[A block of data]
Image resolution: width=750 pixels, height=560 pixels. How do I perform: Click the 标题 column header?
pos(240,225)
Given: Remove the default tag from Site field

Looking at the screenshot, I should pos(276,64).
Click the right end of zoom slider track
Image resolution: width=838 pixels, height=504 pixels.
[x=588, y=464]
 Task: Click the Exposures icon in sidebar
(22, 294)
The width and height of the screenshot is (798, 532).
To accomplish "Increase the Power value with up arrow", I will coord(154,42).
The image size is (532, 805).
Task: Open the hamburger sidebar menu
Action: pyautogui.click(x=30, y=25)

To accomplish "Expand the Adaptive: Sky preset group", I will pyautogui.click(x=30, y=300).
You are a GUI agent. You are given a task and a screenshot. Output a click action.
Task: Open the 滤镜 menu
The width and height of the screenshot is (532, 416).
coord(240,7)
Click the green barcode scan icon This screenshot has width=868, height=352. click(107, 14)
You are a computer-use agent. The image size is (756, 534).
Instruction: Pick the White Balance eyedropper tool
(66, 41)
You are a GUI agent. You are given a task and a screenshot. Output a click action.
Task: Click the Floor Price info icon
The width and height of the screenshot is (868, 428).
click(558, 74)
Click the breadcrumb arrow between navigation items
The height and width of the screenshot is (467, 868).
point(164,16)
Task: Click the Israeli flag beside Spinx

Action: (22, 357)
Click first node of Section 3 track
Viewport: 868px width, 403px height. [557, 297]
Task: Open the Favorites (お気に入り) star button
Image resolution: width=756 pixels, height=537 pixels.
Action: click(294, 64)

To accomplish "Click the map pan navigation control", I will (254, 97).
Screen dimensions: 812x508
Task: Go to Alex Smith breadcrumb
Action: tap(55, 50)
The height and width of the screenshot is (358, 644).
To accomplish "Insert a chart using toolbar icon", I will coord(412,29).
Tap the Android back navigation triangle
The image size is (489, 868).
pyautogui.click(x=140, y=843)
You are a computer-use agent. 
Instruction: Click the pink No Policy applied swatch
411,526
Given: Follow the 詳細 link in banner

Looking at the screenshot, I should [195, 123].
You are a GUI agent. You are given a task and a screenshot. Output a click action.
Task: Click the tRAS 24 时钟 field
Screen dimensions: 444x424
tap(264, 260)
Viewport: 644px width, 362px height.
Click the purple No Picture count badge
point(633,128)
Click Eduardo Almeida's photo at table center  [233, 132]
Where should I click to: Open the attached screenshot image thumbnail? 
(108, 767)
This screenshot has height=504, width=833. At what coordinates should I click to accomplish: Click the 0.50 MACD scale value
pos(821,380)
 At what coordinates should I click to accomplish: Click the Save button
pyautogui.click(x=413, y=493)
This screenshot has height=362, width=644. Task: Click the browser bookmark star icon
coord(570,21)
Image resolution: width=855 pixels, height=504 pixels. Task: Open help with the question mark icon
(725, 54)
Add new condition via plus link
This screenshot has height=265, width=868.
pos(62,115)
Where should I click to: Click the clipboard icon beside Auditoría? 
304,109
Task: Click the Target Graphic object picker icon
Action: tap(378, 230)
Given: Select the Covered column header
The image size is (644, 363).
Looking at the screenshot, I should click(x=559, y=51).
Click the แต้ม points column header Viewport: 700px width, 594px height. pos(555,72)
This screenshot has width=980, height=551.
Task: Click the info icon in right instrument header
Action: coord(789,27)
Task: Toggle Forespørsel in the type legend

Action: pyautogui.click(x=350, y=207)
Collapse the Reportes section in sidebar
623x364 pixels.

Stated exercise:
How many lines in the block of data above contain the word "navigation"? Reply with the number only.

Correct result:
3